(Given data)

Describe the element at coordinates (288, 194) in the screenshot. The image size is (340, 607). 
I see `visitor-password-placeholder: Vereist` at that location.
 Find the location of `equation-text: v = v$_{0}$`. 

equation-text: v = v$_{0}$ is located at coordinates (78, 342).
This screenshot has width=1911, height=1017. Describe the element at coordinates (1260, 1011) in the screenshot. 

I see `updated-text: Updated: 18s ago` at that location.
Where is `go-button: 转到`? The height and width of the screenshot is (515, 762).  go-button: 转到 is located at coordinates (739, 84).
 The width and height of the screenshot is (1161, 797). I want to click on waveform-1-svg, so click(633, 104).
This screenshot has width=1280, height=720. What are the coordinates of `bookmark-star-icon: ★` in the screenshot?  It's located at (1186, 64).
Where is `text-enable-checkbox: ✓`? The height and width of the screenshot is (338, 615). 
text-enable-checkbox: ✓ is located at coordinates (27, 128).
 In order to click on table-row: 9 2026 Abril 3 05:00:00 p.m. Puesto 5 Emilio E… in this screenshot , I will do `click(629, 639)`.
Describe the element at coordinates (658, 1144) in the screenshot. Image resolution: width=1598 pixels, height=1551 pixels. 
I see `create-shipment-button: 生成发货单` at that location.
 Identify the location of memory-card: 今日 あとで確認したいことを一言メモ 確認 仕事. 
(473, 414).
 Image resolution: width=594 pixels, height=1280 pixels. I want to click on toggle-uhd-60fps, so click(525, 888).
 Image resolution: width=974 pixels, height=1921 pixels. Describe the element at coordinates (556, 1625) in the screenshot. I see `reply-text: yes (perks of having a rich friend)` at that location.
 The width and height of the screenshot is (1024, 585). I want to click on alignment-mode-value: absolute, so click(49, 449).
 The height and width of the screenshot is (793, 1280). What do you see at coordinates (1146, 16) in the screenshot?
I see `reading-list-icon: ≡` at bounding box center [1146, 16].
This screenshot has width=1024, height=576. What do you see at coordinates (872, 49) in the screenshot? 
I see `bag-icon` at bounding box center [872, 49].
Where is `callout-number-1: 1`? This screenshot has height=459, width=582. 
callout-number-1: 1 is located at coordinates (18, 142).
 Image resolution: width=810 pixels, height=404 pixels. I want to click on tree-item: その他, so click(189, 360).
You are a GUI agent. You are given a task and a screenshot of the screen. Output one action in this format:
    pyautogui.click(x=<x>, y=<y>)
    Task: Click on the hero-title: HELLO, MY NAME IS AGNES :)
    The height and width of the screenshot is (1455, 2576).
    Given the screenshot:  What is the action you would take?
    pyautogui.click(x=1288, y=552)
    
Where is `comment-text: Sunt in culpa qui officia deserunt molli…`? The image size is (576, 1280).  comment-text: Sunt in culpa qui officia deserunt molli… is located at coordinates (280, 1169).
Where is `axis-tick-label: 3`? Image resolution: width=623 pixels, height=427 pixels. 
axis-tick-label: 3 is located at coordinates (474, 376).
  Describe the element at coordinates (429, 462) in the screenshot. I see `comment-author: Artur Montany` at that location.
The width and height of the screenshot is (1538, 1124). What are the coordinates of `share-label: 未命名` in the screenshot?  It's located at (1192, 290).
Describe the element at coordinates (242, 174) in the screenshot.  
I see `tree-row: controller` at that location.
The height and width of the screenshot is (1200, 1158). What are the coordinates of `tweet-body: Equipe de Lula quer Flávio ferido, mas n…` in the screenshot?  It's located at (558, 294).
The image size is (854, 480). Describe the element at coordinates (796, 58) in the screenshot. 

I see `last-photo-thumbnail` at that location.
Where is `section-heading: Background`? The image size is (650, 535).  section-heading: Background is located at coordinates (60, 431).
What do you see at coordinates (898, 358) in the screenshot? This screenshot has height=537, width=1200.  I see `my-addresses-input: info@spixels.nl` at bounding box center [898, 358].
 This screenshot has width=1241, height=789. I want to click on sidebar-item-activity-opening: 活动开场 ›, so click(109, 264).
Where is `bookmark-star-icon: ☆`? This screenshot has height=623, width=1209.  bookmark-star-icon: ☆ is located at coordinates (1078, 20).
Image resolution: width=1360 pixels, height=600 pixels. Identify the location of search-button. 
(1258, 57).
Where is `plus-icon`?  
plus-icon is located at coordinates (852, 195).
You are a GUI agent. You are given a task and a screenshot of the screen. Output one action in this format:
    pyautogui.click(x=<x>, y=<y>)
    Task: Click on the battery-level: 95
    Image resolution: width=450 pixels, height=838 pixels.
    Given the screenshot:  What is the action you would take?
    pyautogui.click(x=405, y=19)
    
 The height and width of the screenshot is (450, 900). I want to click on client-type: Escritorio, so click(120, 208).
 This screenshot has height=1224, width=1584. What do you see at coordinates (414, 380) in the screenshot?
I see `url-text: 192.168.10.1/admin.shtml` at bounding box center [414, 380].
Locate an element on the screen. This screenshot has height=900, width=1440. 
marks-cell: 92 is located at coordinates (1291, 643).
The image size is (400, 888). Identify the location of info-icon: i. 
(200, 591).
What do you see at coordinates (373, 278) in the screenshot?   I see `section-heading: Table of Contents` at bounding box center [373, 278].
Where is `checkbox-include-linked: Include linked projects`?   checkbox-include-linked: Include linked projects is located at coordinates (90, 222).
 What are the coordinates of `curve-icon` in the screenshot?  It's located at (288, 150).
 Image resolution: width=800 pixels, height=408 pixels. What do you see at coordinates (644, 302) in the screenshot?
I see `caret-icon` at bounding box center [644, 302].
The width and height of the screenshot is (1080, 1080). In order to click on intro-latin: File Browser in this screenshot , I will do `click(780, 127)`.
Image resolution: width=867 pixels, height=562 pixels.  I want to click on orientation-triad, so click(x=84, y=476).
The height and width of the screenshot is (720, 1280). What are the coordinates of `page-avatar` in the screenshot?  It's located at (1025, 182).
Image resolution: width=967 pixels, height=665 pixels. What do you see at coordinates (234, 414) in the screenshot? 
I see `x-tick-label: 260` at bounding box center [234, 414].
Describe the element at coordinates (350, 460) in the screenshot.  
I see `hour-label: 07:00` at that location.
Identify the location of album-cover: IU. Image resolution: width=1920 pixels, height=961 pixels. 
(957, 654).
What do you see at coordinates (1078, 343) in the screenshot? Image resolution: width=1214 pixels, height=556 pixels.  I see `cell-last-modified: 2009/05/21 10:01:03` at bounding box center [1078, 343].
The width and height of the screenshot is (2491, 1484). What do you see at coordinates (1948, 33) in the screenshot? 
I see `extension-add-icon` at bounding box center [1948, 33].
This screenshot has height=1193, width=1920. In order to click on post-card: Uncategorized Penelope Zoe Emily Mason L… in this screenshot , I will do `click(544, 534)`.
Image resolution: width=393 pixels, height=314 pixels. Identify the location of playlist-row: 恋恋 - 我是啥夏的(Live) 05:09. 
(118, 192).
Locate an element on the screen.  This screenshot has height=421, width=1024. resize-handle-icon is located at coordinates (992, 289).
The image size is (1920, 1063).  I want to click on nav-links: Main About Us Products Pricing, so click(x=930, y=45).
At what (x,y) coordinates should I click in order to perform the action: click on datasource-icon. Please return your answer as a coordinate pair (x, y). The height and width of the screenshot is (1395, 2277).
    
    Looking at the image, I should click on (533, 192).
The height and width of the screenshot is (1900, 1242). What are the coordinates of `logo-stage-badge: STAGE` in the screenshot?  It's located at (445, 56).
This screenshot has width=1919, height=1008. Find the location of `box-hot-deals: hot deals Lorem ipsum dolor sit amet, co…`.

(End Given data)

== What the task requires ==
Copy the records above word for word, from the line that contains "Identify the location of album-cover: IU." down to the line that contains "Looking at the", including both of those lines.

== Solution below ==
Identify the location of album-cover: IU. Image resolution: width=1920 pixels, height=961 pixels. 
(957, 654).
What do you see at coordinates (1078, 343) in the screenshot? Image resolution: width=1214 pixels, height=556 pixels.  I see `cell-last-modified: 2009/05/21 10:01:03` at bounding box center [1078, 343].
The width and height of the screenshot is (2491, 1484). What do you see at coordinates (1948, 33) in the screenshot? 
I see `extension-add-icon` at bounding box center [1948, 33].
This screenshot has height=1193, width=1920. In order to click on post-card: Uncategorized Penelope Zoe Emily Mason L… in this screenshot , I will do `click(544, 534)`.
Image resolution: width=393 pixels, height=314 pixels. Identify the location of playlist-row: 恋恋 - 我是啥夏的(Live) 05:09. 
(118, 192).
Locate an element on the screen.  This screenshot has height=421, width=1024. resize-handle-icon is located at coordinates (992, 289).
The image size is (1920, 1063).  I want to click on nav-links: Main About Us Products Pricing, so click(x=930, y=45).
At what (x,y) coordinates should I click in order to perform the action: click on datasource-icon. Please return your answer as a coordinate pair (x, y). The height and width of the screenshot is (1395, 2277).
    
    Looking at the image, I should click on (533, 192).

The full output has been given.